:: QUESTIONS TO ANSWER ::
**1)** In the passage about Charlotte Figi below, what was the name of the type her parents used before the one now named after her?
**2)** Pick up the passage about Charlotte Figi below from its last sentence and continue it.

(PASSAGE FOR REVIEW Opens)

The type now named after Figi was not the first type her parents tried. As their original supply, a type called R4 that is also high in CBD and low in THC, was running out, they contacted the Stanley brothers. From the Stanleys' stock, they chose the high-CBD variety that has since been renamed to Charlotte's Web.

Charlotte's story has been featured on two CNN documentaries, The Doctors TV show, 60 Minutes Australia, and Dateline NBC, among many other sources. An article in the National Journal detailing the role of several children as "uniquely powerful advocates for medicinal pot across the country" described Charlotte as the "first poster child for the issue...." Her story has led to her being described as "the girl who is changing medical marijuana laws across America," as well as the "most famous example of medicinal hemp use". On November 13, 2019, Charlotte was the first child featured on the cover of High Times magazine in her "Namesake" role as a "High Times Female 50" award nominee. Charlotte Figi died on April 7, 2020.

=== Publicity and demand ===

When Charlotte was five years old, her story was featured in the August 11, 2013, CNN documentary "Weed", hosted by Sanjay Gupta. On November 24, 2013, Paige Figi was a guest on The Doctors TV show, where Charlotte's story was told. She was also featured in Gupta's March 11, 2014, CNN documentary "Weed 2: Cannabis Madness". The extract received more publicity on October 6, 2014, when The Doctors TV show again featured a story about usage of Charlotte's Web. The physicians called for a change of the Federal classification. Sanjay Gupta has also expressed his support for Charlotte's Web on The Doctors TV show. On the October 17, 2014, episode of the ABC TV series The View, Paige Figi and Joel Stanley were interviewed by Whoopi Goldberg and Nicolle Wallace.

(PASSAGE FOR REVIEW Closes)
(DATA UNDER STUDY Opens)

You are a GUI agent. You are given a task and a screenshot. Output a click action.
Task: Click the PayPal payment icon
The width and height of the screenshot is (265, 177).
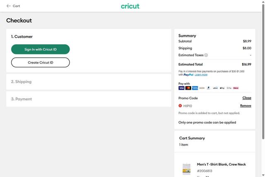[209, 88]
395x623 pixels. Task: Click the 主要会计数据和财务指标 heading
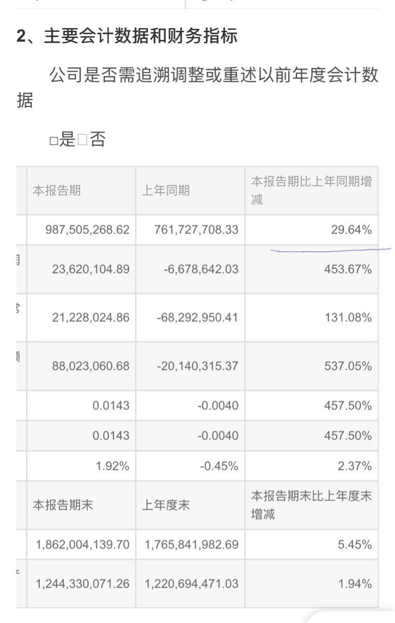[141, 37]
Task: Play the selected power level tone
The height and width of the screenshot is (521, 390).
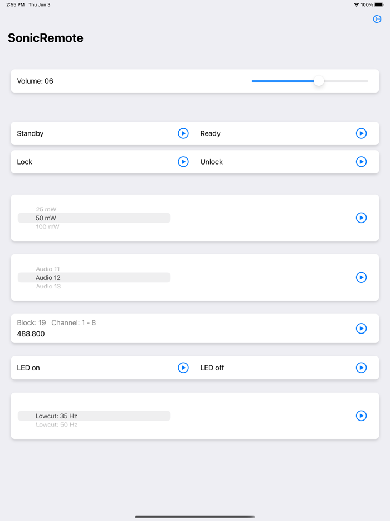Action: (x=362, y=218)
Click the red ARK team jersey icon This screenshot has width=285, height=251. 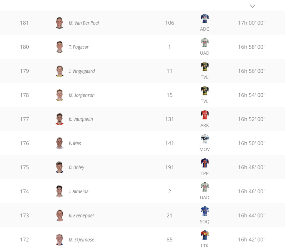point(205,115)
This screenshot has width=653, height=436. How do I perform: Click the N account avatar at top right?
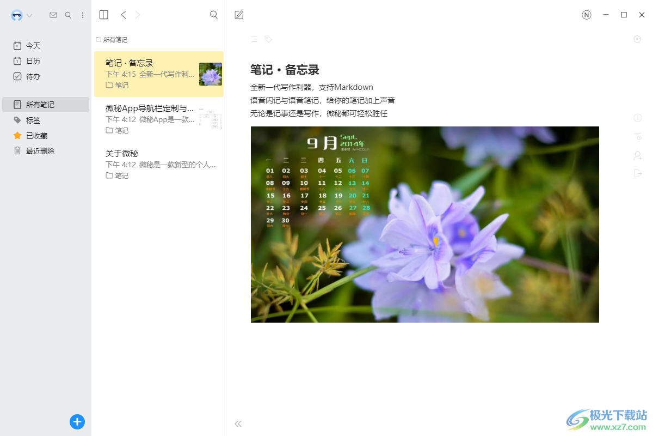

(DATA UNDER STUDY Closes)

:: OUTPUTS IN ORDER ::
**1)** R4

**2)**
The CNN documentaries received widespread publicity and popularized Charlotte's Web as a possible treatment for epilepsy and other conditions. Colorado has legalized both the medicinal and recreational use of marijuana, and many parents have flocked there with their suffering children in search of Charlotte's Web and other forms of medical marijuana. In November 2013, CBS Denver reported that "[t]here is now a growing community of 93 families with epileptic children using marijuana daily. Hundreds are on a waiting list and thousands are calling." In October 2014, Time noted the Stanley brothers had a waiting list of "more than 12,000 families." They have been termed "marijuana refugees", "part of a migration of families uprooting their lives and moving to Colorado, where the medicinal use of marijuana is permitted...forced to flee states where cannabis is off limits." In November 2014, David Nutt mentioned Charlotte's Web in the Royal Pharmaceutical Society's Pharmaceutical Journal, where he appealed for the UK government to act "on evidence, allowing the use of medicinal cannabis and reducing barriers to its research".

Families who say they have run out of pharmaceutical options have moved to Colorado to access Charlotte's Web. The demand has spurred calls for more research to determine whether these products actually do what is claimed. Amy Brooks-Kayal, vice president of the American Epilepsy Society, stated that epileptic seizures may come and go without any obvious explanation, and that Charlotte's web could cause developmental harm. She recommended that parents relocate so that their affected children could have access to one of the nation's top pediatric epilepsy centers rather than move to Colorado.

The product has been described as the "country's most famous brand of CBD oil", the "largest selling CBD oil in the country", and the "number one brand", with 7% of the market.

In October 2022, Charlotte's Web became the official CBD supplier for Major League Baseball with a multi-year contract.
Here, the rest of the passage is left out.